──────── Recorded data
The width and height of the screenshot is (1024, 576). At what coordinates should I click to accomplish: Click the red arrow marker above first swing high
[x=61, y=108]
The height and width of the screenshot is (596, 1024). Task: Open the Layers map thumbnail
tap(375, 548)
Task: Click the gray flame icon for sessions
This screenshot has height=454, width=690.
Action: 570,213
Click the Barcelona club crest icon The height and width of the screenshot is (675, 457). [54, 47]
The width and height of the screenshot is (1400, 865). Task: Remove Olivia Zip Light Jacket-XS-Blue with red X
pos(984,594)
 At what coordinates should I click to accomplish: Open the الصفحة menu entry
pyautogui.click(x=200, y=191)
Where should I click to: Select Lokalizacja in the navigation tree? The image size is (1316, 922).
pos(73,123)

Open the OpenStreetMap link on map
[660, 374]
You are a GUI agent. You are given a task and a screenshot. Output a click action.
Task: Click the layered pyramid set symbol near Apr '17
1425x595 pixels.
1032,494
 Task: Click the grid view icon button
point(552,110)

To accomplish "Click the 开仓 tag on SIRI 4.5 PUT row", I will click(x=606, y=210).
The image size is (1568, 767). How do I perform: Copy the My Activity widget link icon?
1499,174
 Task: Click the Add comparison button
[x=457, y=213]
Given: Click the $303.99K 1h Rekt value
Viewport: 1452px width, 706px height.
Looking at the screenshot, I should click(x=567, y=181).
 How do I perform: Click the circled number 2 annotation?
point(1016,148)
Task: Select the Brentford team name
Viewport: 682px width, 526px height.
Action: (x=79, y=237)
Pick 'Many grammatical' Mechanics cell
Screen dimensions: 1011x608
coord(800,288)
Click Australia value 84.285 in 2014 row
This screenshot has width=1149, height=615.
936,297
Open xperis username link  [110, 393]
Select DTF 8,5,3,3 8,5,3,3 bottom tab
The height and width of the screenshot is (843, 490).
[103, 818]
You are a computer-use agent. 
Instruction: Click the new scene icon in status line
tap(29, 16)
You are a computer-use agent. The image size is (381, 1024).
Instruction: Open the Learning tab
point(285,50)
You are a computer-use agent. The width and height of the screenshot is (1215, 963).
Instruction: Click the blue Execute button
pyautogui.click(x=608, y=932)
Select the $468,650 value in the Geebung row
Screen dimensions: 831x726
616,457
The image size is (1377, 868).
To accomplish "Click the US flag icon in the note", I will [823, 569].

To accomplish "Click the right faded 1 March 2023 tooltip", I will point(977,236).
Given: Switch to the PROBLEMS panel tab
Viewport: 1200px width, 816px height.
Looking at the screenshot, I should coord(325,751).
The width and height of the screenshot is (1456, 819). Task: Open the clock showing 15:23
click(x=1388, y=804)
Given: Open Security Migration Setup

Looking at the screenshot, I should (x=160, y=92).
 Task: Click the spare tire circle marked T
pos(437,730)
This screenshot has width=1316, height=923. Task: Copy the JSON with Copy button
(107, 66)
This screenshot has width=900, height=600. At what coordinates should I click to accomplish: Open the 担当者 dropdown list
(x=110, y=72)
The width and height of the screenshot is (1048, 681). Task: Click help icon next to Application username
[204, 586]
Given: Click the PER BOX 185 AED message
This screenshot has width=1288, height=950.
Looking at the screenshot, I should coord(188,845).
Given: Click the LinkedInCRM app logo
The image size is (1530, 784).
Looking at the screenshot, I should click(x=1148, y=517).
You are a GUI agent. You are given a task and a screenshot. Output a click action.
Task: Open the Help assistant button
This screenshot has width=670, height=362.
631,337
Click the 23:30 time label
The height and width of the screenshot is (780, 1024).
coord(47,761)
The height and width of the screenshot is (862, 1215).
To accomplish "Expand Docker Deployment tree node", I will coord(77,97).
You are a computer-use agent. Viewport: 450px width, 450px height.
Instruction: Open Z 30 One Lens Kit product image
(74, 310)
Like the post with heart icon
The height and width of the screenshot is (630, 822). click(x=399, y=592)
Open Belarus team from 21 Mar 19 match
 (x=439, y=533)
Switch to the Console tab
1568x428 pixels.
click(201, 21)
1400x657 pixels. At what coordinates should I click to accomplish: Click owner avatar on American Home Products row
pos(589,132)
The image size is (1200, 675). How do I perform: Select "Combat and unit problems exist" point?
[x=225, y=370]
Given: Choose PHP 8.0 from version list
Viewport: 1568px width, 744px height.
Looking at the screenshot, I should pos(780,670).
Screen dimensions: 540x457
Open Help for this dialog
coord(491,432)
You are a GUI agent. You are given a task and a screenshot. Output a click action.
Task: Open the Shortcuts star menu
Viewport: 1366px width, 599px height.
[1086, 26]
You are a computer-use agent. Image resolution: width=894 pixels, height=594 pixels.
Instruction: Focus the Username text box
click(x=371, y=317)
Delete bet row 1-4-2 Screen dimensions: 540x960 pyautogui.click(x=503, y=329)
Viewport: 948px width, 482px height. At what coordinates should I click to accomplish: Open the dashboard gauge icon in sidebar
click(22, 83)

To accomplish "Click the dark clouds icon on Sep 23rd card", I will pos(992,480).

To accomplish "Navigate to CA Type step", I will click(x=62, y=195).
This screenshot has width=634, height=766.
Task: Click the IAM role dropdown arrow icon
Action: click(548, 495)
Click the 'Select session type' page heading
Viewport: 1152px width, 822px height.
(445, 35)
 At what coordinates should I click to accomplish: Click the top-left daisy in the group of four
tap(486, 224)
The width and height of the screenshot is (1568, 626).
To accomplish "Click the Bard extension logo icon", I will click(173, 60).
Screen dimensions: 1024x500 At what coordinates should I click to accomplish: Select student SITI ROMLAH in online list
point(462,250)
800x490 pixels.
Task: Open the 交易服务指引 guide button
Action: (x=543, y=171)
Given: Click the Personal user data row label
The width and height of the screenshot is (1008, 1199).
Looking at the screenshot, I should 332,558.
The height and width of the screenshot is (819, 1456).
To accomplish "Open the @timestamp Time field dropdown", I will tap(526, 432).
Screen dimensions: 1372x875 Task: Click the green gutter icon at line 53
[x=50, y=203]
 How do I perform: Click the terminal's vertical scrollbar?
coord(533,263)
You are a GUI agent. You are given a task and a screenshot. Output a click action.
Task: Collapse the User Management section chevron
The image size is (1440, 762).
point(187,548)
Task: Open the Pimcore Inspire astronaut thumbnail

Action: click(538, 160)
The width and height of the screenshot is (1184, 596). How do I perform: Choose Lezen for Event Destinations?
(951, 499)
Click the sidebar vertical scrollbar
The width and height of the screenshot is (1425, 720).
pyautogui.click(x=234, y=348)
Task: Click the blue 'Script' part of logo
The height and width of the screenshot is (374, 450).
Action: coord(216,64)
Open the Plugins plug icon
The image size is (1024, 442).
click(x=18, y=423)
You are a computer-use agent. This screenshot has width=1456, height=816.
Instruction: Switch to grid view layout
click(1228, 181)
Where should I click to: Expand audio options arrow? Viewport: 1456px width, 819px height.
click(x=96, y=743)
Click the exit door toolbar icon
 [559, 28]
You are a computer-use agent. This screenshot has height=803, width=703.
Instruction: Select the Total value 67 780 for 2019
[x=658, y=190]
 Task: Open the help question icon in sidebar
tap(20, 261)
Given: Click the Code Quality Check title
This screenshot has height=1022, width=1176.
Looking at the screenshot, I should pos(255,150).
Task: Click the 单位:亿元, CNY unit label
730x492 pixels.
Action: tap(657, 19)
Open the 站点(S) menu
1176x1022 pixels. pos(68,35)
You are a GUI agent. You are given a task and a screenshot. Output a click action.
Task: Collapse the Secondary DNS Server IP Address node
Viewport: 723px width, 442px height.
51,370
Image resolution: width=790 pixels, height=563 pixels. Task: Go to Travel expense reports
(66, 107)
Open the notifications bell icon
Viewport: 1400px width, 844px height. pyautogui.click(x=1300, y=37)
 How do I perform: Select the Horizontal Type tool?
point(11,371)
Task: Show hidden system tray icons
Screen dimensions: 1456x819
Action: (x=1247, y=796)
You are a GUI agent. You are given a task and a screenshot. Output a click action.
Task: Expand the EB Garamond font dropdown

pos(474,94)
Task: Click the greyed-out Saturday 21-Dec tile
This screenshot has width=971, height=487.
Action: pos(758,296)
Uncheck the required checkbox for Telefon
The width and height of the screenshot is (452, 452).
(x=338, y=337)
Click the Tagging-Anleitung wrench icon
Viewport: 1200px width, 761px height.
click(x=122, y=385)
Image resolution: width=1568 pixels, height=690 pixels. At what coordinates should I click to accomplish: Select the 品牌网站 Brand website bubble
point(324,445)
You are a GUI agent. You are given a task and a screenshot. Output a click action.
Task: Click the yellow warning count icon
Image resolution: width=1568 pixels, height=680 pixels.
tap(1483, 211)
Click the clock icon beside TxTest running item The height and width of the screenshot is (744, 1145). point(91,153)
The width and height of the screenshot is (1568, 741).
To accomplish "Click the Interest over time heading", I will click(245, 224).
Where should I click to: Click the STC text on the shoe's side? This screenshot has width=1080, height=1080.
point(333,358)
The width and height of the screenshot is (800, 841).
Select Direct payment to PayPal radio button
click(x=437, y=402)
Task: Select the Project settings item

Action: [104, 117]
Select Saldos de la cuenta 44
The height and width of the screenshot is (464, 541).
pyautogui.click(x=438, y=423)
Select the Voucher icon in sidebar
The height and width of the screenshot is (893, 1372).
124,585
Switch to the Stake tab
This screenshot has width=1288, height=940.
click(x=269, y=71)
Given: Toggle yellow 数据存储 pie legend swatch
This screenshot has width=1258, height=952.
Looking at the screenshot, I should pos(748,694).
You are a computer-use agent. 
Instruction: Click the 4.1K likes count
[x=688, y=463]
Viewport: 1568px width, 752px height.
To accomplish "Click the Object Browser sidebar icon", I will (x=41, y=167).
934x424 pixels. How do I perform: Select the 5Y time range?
────────────────
Aim:
Can you repeat, without changes, the part of the records that opens with the line containing "The width and height of the screenshot is (1184, 596)." and closes with the line containing "[x=658, y=190]"?

Exercise response:
The width and height of the screenshot is (1184, 596). How do I perform: Choose Lezen for Event Destinations?
(951, 499)
Click the sidebar vertical scrollbar
The width and height of the screenshot is (1425, 720).
pyautogui.click(x=234, y=348)
Task: Click the blue 'Script' part of logo
The height and width of the screenshot is (374, 450).
Action: coord(216,64)
Open the Plugins plug icon
The image size is (1024, 442).
click(x=18, y=423)
You are a computer-use agent. This screenshot has width=1456, height=816.
Instruction: Switch to grid view layout
click(1228, 181)
Where should I click to: Expand audio options arrow? Viewport: 1456px width, 819px height.
click(x=96, y=743)
Click the exit door toolbar icon
 [559, 28]
You are a computer-use agent. This screenshot has height=803, width=703.
Instruction: Select the Total value 67 780 for 2019
[x=658, y=190]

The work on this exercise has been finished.